Even if part-b of e-way is not filled penalty is not leviable Allahabad HC
Table of Contents
No E-way bill penalty-
The court quashed the E-way bill penalty levied in this case. It is a settled fact now that unless there is an evasion of tax the penalty u/s 129(3) is not leviable.
M/s Roli enterprises Vs State of UP – GST E-way bill penalty u/s 129
Pleading
This is a writ petition under Article 226 of the Constitution of India wherein the petitioner is aggrieved by an order dated November 10, 2020 passed under Section 129(3) of the Uttar Pradesh Goods and Services Tax Act, 2017 (hereinafter referred to as “the Act”) levying penalty upon the petitioner and the subsequent appellate order dated January 10, 2022 dismissing the appeal filed by the petitioner.
Facts
Upon perusal of the record, it appears that the only controversy involved in the present petition is with regard to non filling up of Part ‘B’ of the e-Way Bill. The undisputed facts are that firstly the bilty in fact had the details of the truck that was carrying the goods; secondly, the goods were not in variance with the invoice; and thirdly, the Department has not been able to indicate any kind of intention of the petitioner to evade tax.

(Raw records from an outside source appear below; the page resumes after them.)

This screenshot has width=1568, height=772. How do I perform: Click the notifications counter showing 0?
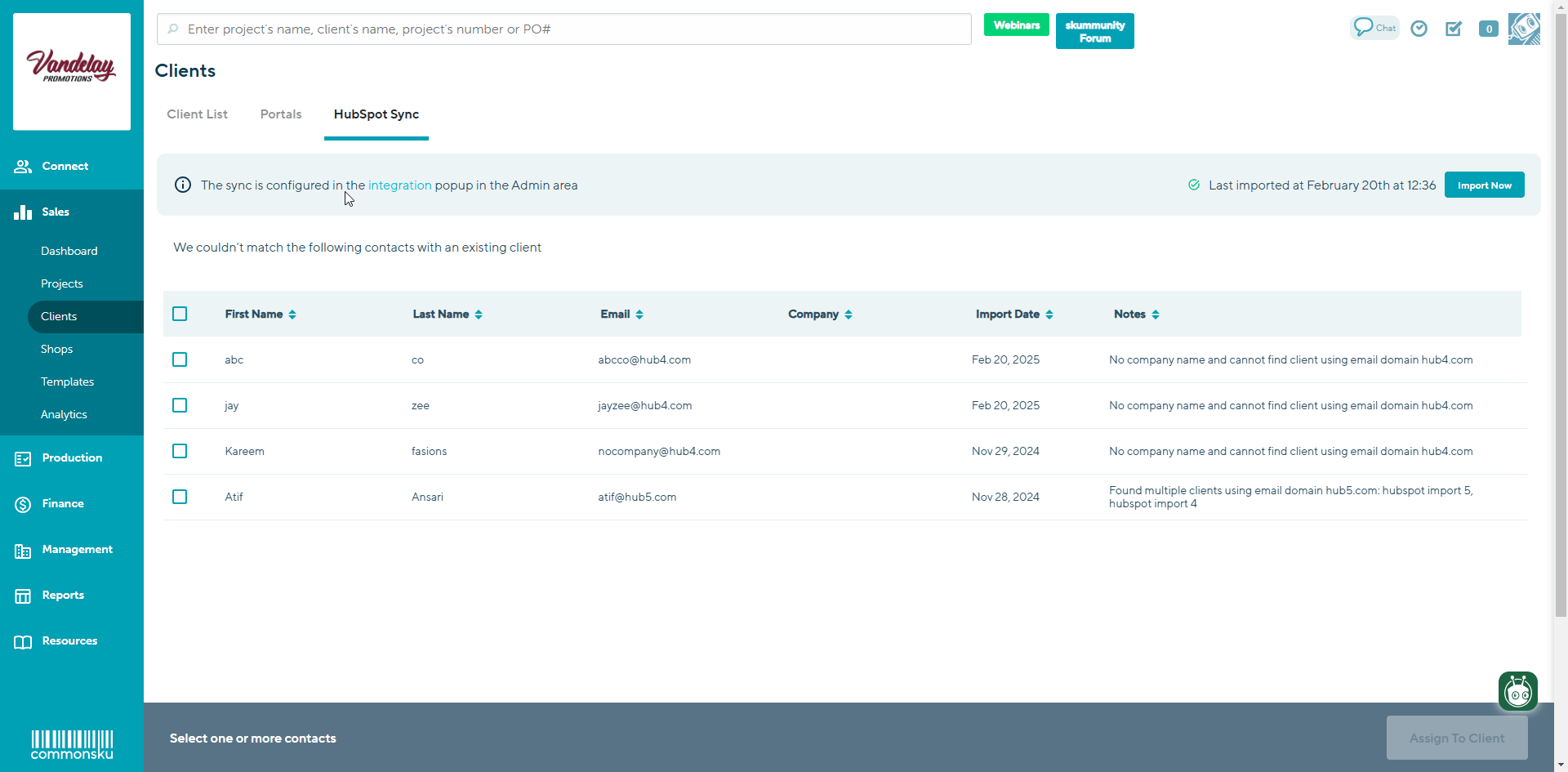(x=1488, y=29)
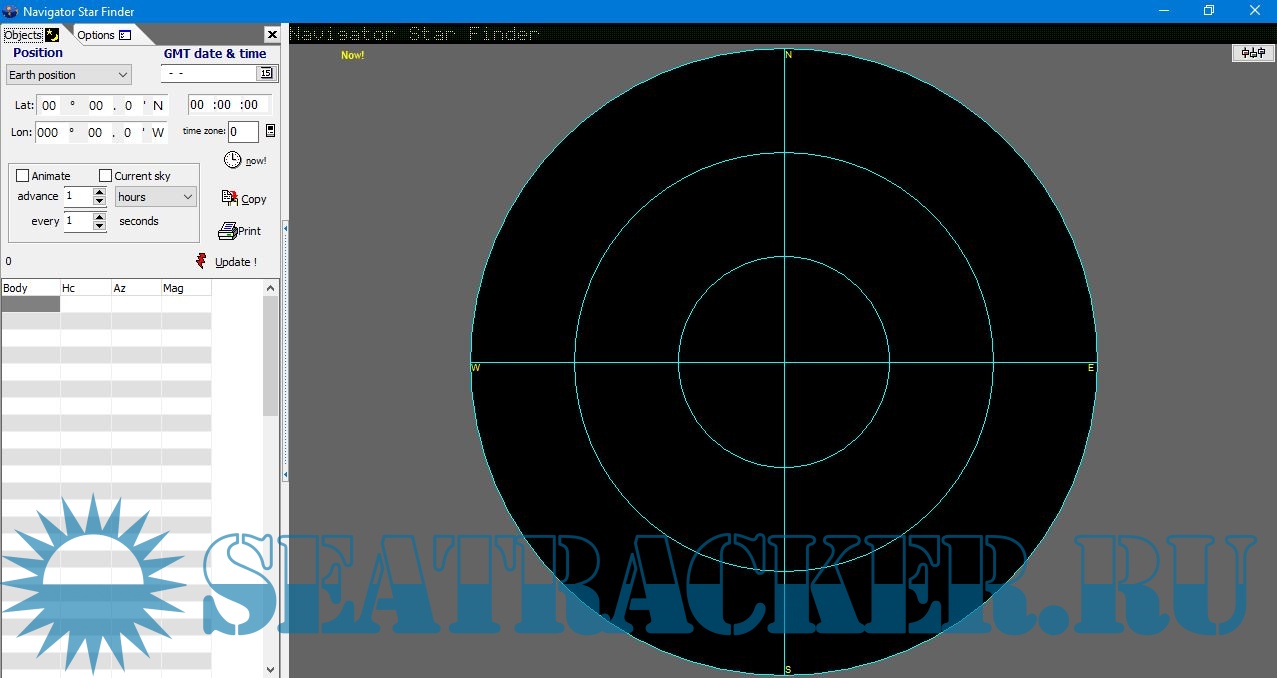
Task: Click the small icon beside the time zone field
Action: coord(270,131)
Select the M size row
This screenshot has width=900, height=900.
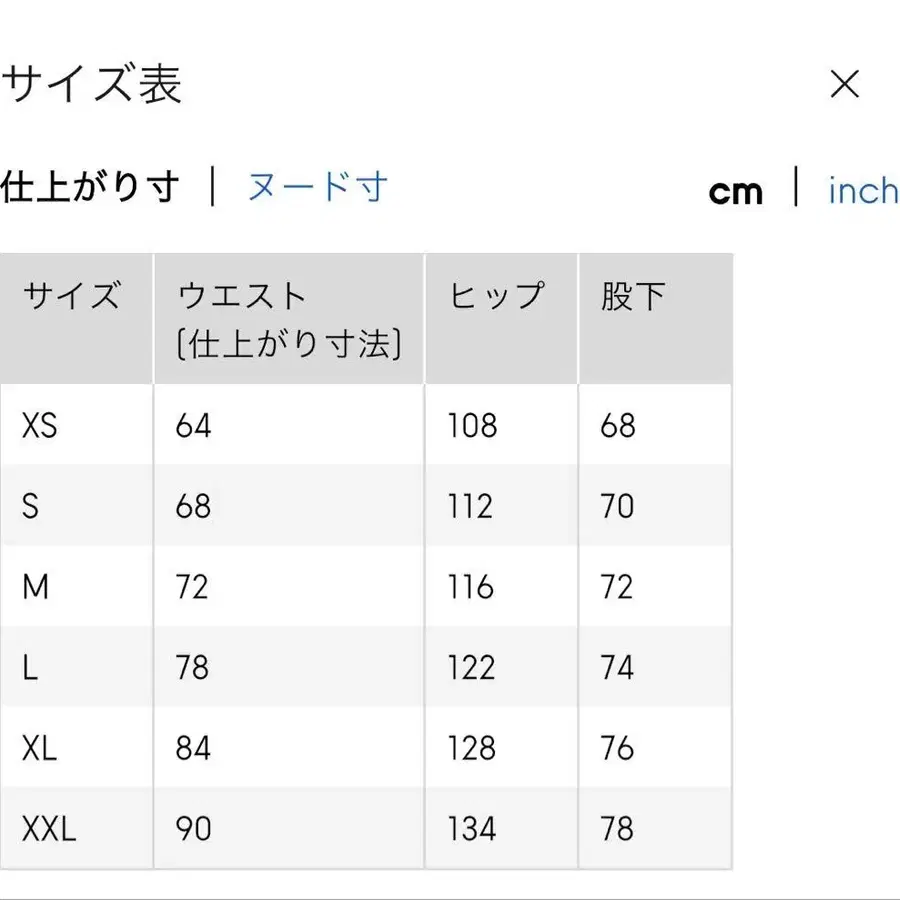pyautogui.click(x=34, y=587)
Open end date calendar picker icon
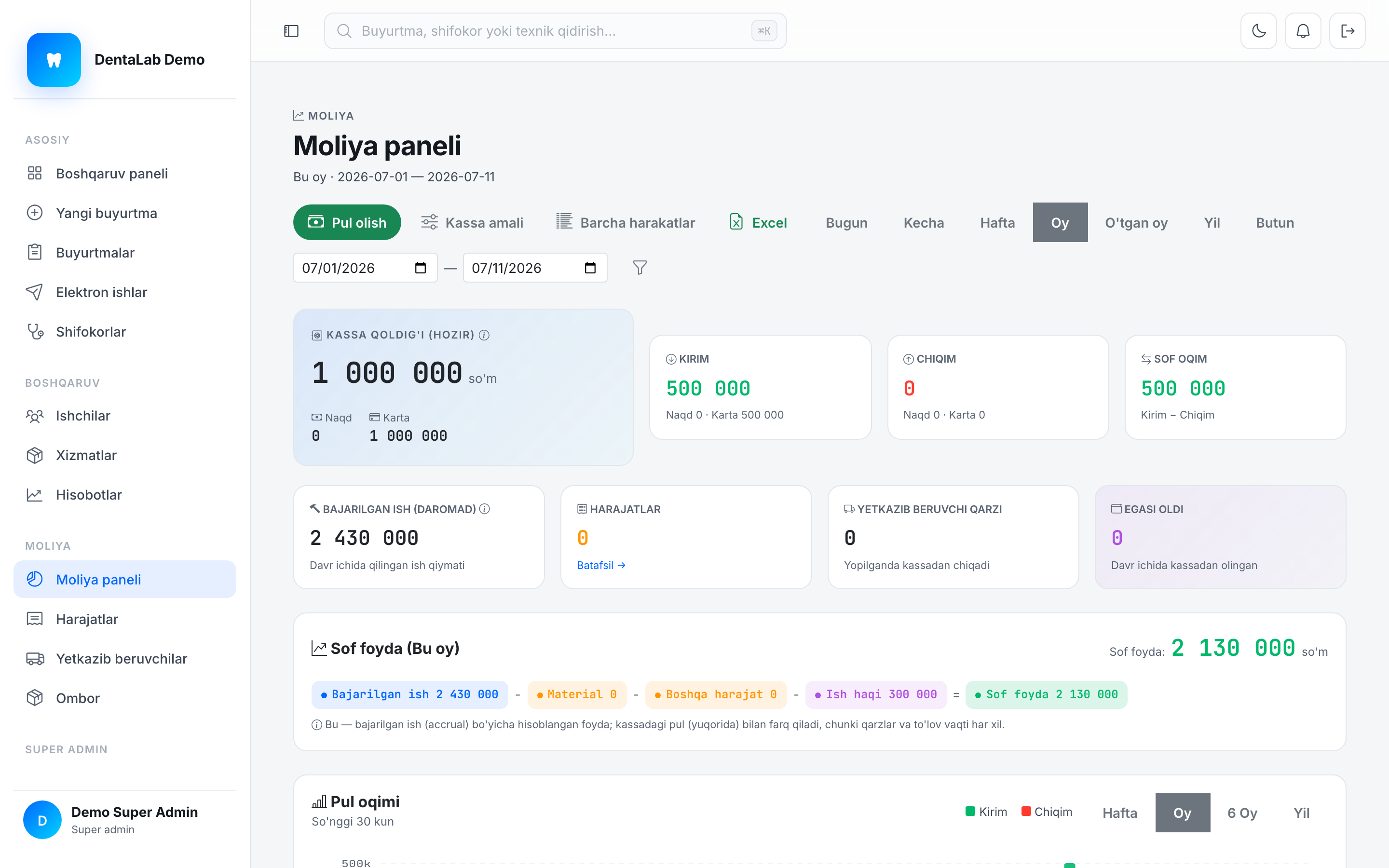This screenshot has height=868, width=1389. (x=590, y=268)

Mr. Shubham Agarwal, learned counsel for the petitioner has relied upon two judgments of this Court in VSL Alloys (India) Pvt. Ltd v. State of U.P. and another reported in 2018 NTN [Vol.67]-1 and M/s Citykart Retail Private Limited through Authorized Representative v. Commissioner Commercial Tax and Another reported in 2023 U.P.T.C. [Vol.113]-173 to buttress his argument that non filling up of Part ‘B’ of the e-Way Bill by itself without any intention to evade tax cannot lead to imposition of penalty under Section 129(3) of the Act.Â
Observation
In the present case, the facts are quite similar to one in M/s Citykart Retail Pvt. Ltd.’s case (supra) and I see no reason why this Court should take a different view of the matter, as the invoice itself contained the details of the truck and the error committed by the petitioner was of a technical nature only and without any intention to evade tax. Once this fact has been substantiated, there was no requirement to levy penalty under Section 129(3) of the Act. 8. In light of the above, the orders dated November 10, 2020 and January 10, 2022 are quashed and set aside. The petition is allowed. Consequential reliefs to follow. The respondents are directed to return the security to the petitioner within six weeks.
Comment
There was no intention to evade tax. That’s is the most important part. Even if there is any discrepancy but intention to evade tax is not proven, The penalty is not leviable.